Data listing
- - - - - - -

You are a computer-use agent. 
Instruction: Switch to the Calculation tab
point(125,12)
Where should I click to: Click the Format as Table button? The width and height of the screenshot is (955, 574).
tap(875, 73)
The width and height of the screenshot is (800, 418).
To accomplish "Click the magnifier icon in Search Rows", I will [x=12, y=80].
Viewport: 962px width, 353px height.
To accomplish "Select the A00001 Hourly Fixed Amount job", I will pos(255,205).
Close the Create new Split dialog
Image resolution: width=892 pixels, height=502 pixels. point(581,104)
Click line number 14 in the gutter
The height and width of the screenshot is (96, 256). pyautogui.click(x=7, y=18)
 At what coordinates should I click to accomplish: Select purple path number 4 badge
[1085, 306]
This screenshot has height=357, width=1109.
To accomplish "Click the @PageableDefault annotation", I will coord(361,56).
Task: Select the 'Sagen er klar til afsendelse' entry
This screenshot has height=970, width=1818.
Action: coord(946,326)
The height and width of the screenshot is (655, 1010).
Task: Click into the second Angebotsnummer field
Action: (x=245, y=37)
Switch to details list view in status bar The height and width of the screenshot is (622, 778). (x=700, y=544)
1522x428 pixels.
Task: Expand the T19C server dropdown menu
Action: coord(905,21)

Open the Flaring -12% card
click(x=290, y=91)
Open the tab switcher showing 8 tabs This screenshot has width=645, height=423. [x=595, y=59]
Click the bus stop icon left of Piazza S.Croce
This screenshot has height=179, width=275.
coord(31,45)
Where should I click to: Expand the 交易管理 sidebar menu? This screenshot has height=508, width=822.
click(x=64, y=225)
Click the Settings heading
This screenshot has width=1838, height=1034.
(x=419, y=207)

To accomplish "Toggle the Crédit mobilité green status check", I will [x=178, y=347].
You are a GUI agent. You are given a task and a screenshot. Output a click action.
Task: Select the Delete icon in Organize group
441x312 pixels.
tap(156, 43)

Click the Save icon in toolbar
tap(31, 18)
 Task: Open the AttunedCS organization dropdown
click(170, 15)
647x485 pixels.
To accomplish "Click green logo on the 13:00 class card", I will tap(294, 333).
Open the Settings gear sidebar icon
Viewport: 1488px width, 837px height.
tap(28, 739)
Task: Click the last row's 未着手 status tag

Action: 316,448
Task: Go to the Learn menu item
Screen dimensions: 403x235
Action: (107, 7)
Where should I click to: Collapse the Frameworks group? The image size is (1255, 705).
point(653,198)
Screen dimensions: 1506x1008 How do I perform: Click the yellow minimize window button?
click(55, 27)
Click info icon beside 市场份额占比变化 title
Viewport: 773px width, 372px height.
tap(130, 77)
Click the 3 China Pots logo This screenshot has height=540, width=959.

- - - - - - -

Pull out each line of the records that contains the word "green".

To accomplish "Toggle the Crédit mobilité green status check", I will [x=178, y=347].
To accomplish "Click green logo on the 13:00 class card", I will tap(294, 333).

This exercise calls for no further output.